Phosphine versus Carbene Metal Interactions: Bond Energies.

A variety of different ground-state structures of carbene and phosphine groups 1 and 2 cationic, group 11 cationic, and group 10 neutral complexes were studied using density functional theory (DFT) and correlated molecular orbital theory (CCSD(T)) methods. Geometries of complexes with phosphines were studied and compared to available experimental data. Among the three analyzed phosphine ligands, PH 3 , PMe 3 , and PPh 3 , PH 3 was found to have noticeably smaller ligand binding energies (LBEs, Δ H 298 K ). PPh 3 has the greatest LBEs with group 2 dications. The difference in LBEs for PMe 3 and PPh 3 in complexes with group 1 monocations and transition-metal (TM) complexes was significantly less pronounced. The stability and reactivity of phosphine complexes were analyzed and compared with those of previously studied N-heterocyclic carbenes (NHC).

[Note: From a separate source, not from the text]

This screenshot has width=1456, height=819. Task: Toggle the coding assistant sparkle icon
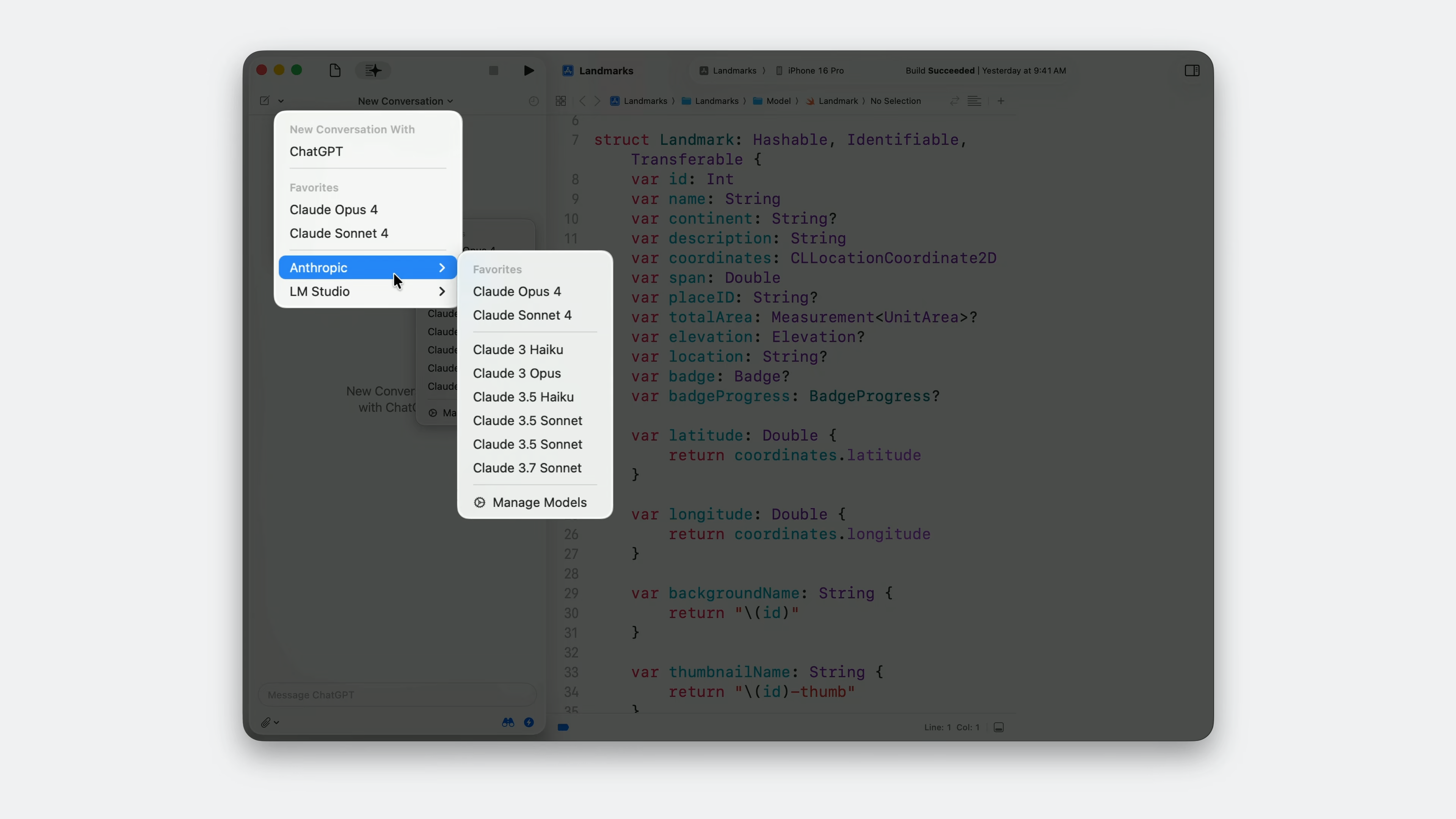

PH 3 has smaller LBEs compared to NHC carbenes. The lower LBEs correlate with the hardness for M(11) + complexes and correlate with both the hardness and ionic radii for the M(1) + and M(2) 2+ complexes. The presence of additional PH 3 substituents on the metal center makes the LBE smaller compared to their unsubstituted or less substituted analogs. The presence of NH 3 in a structure causes a smaller effect on binding, and, except for carbene-PtNH 3 , an increase in LBE was observed. Composite-correlated molecular orbital theory (G3MP2) was used to predict the LBE of various Lewis acidic ligands with PH 3 and NHCs to contrast their binding behavior. Binding either phosphine or carbene to metal diamine complexes caused ligand exchange and transfer of NH 3 to an outer coordination sphere.